start
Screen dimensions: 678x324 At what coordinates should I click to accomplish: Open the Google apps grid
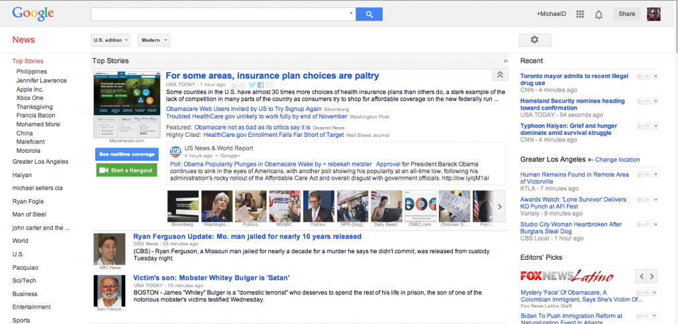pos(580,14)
end
start
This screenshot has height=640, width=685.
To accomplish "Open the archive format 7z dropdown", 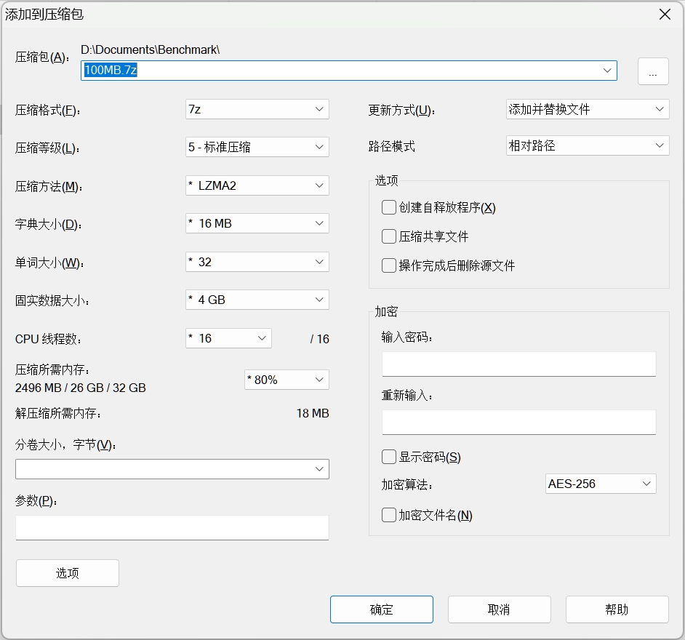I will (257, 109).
end
start
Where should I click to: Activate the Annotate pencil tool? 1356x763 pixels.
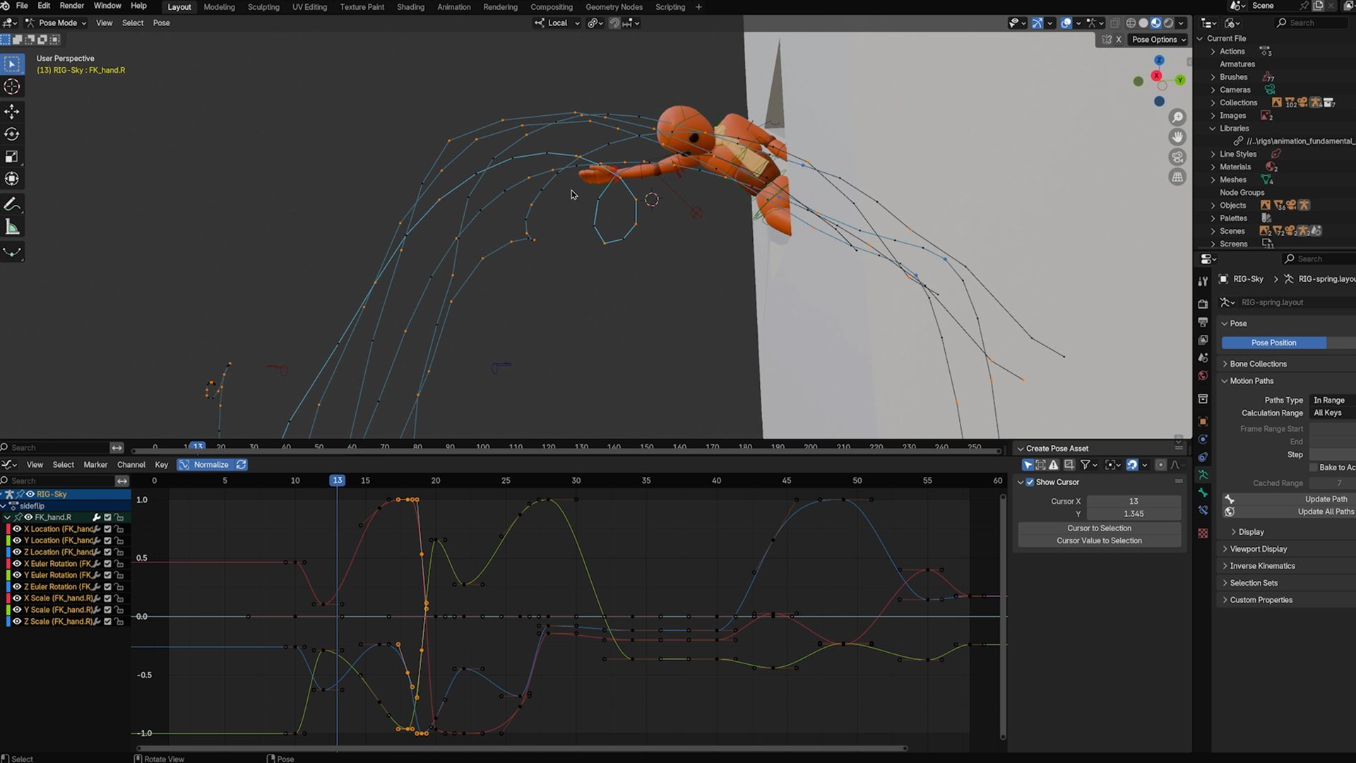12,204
end
TO DO —
Lay out the data between the lines holding "Screen dimensions: 678x324" and "pos(580,14)", inclusive, as a two-column CSV with columns named task and value, one row per item. Put each text in one quoted field, replace line breaks with spaces, and leave the pictures out.

WRITTEN SOLUTION —
task,value
"Screen dimensions: 678x324 At what coordinates should I click to accomplish: Open the Google apps grid","pos(580,14)"